PASSAGE SHOWN —
--------------------------------------------------

Divergent stem cell mechanisms governing the primary body axis and appendage regeneration in the axolotl

Exploring the fundamental mechanisms of organ regeneration is crucial for advancing regenerative medicine. The axolotl tail represents a unique opportunity to study regeneration of the primary axis including segmented muscle, vertebrae and skin. During tail development, muscle stem cells (MuSCs) displayed expected specificity to the muscle lineage. Tail amputation, however, induced expansion of MuSC potential yielding clonal contribution to muscle, connective tissue including cartilage, pericytes, and fibroblasts. This expanded potential was not observed during limb regeneration, and cross-transplantation showed these differences in potential are intrinsic. ScRNA-Seq profiling revealed that tail MuSCs revert to an embryonic mesoderm-like state. Through genetic manipulation involving the over-expression of constitutively active TGF-β receptors or Smad7 (antagonist of TGF-β signaling) in MuSCs, we demonstrated that the levels of TGF-β signal determine the fate outcome of MuSCs to connective tissue lineage or muscle respectively. Our findings illustrate a fundamental difference between regeneration of primary axis versus limb and offers a novel stem cell source for regeneration of axial skeletal tissues.

--------------------------------------------------

Stored items —
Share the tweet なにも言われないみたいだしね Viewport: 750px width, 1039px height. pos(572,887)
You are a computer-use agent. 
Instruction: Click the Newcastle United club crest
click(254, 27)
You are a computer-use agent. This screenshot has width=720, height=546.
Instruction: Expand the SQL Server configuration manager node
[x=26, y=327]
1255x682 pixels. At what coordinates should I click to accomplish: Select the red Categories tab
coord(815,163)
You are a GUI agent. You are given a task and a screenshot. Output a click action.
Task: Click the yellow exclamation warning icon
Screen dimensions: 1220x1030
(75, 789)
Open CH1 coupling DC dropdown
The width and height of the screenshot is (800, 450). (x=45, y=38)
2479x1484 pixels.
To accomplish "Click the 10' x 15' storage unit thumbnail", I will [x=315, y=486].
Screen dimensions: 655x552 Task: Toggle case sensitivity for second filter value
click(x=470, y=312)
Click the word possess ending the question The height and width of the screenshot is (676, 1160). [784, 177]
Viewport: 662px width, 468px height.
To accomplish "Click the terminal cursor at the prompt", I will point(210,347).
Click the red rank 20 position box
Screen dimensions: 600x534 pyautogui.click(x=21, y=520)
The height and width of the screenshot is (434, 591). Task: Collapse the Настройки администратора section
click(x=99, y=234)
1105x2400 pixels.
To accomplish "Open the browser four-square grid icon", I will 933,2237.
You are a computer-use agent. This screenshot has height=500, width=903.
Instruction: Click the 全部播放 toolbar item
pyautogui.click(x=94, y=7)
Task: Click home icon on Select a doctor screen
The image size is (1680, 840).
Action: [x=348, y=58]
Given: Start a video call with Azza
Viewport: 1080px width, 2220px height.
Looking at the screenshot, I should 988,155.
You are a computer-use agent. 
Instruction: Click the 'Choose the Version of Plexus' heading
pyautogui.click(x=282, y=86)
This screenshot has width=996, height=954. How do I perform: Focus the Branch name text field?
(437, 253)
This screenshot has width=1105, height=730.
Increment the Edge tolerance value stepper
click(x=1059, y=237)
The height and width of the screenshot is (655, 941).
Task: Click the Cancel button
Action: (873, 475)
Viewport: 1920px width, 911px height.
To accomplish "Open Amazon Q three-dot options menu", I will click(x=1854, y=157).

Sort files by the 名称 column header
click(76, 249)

--------------------------------------------------

TRY IT — Please summarize the abstract on axolotl stem cell regeneration in two sentences. The records are separate material, unrelated to the text above.

PROBLEM SOLUTION — In the axolotl, tail amputation expands the potential of muscle stem cells so that they contribute to muscle, connective tissue including cartilage, pericytes, and fibroblasts, an expansion not seen in limb regeneration and shown to be intrinsic to the cells. Tail muscle stem cells revert to an embryonic mesoderm-like state, and the level of TGF-β signaling determines whether they take a connective tissue or muscle fate.